Going back to a previous post; models help us understand what will happen if we choose to follow specific scenarios. Contention, mitigation and suppression are the pillar of any pandemic reponse. The contention response is to identify and neutralise all the virus possible whereabouts and is possible and effective at the very first stages of the outbreak. The mitigation response comes into play when the virus whereabouts cannot be determined for it is everywhere and a more broad spectrum of isolation of communities are required to contain the outbreak expansion. The suppression response is defined by an active search of any affected individuals and locations independent of the virus whereabouts. I will focus on the approach of the SIR model defined in: https://scipython.com/book/chapter-8-scipy/additional-examples/the-sir-epidemic-model/

I will not go into many details just cite the model equations that describe the SIR model. And go directly to what the reader wants to know. Where are the variables in the model? What variables can relate to mitigation? What variables relate to suppression? What happens to the simulated outbreak response on any of these two cases?

“The differential equations describing this model were first derived by Kermack and McKendrick [Proc. R. Soc. A, 115, 772 (1927)]:” see link above for original publication.

  • S(t) are those susceptible but not yet infected with the disease;
  • I(t) is the number of infectious individuals;
  • R(t) are those individuals who have recovered from the disease and now have immunity to it;
  • β is the effective contact rate of the disease;
  • γ is the mean recovery rate where 1/γ is the mean period of time during which an infected individual can pass it on.

The differential equations can be seen below.

SIR model differential equations
SIR model differential equations

The models effective variables are population number N, contact rate β, recovery rate γ and S, I and R initial conditions. Mitigation effects are mostly related to β for the number of people we can influenced is reduced if we stay at home. On the other hand suppressive measures are more related to γ, for we cannot change a virus recovery time without medicine we can only search and isolate contaminated people. Suppressive measures mean we measure everyone and segregate as many times possible until we find all infected.
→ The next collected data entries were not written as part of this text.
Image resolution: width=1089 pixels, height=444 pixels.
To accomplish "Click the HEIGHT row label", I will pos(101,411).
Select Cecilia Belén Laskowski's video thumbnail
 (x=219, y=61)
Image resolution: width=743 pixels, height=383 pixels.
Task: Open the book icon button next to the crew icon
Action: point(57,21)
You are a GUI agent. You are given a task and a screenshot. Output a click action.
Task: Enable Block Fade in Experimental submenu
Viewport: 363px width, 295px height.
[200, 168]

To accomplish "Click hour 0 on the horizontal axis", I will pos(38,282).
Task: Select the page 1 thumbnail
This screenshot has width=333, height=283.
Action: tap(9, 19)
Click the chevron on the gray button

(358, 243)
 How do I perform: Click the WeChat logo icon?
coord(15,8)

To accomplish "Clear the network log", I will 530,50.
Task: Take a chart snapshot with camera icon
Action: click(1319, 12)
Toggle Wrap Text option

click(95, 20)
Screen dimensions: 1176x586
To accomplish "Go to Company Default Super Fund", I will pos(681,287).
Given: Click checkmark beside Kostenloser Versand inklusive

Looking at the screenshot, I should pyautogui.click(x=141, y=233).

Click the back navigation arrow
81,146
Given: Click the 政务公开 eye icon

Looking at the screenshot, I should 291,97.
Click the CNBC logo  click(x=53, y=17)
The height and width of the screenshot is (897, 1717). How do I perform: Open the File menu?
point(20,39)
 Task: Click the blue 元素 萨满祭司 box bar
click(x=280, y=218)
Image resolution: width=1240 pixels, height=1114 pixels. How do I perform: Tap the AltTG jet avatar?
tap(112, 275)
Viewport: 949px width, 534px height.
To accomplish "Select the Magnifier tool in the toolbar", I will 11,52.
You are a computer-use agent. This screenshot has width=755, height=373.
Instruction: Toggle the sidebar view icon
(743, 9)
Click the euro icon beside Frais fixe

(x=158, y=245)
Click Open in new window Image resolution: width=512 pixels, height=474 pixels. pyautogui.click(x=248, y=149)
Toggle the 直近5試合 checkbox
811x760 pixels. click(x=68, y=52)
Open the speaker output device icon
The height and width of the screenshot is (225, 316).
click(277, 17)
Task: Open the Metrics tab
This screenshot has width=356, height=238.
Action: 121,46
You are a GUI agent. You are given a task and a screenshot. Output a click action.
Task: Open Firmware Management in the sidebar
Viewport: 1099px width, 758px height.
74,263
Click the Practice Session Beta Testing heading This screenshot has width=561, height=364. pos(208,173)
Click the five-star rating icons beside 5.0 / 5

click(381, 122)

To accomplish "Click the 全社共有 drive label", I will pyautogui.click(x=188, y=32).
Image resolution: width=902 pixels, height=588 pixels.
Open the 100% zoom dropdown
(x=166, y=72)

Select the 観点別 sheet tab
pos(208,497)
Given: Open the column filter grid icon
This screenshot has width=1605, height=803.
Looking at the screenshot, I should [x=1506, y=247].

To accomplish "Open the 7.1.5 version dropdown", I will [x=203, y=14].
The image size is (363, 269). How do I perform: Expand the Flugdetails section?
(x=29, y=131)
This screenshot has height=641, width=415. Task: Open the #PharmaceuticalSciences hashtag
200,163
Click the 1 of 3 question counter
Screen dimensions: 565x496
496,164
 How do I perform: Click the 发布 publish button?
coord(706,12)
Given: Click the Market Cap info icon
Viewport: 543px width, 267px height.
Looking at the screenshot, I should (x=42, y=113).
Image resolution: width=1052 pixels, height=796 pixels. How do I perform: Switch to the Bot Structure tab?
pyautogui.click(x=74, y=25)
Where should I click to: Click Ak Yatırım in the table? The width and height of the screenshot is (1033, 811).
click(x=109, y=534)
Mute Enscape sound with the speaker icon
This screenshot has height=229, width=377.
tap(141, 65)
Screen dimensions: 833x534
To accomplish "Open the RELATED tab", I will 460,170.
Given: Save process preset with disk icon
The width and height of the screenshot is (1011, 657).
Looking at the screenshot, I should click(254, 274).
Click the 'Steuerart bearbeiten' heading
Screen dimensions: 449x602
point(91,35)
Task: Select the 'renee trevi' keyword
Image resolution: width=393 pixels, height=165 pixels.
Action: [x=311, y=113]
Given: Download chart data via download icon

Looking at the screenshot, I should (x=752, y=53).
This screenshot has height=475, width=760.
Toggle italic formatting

Each time we find a contaminated person before the recovery date we shorten the virus propagation time.

Sending everyone home is a mitigation effect not a suppressive effect because if a contaminated person goes shopping for food there will always be a chance/opportunity to propagate directly and indirectly the infection through out the viral infectious time.

Three experiments were performed to evaluate the efficacy of these approaches:

    • Mitigation effect on number of infected β[0.15, 0.2, 0.5] and γ = 14;
Mitigation effects on number of infected
Mitigation effects on number of infected
    • Suppression effect on number of infected γ[7, 14, 21] and β = 0.2;
Supression effects on number of infected
Supression effects on number of infected
    • Combined effect on number off infected β=0.15 & γ=14, β=0.2 & γ=7 and β=0.15 & γ=7.
Combined mitigation and suppression effects on number of infected
Combined mitigation and suppression effects on number of infected

Every time we catch an infected subject we reduce the 14 day propagation probability to 1 day if we are lucky and catch really early. Even if we catch the subject on his 7th day of propagation we dramatically impact the pandemic evolution.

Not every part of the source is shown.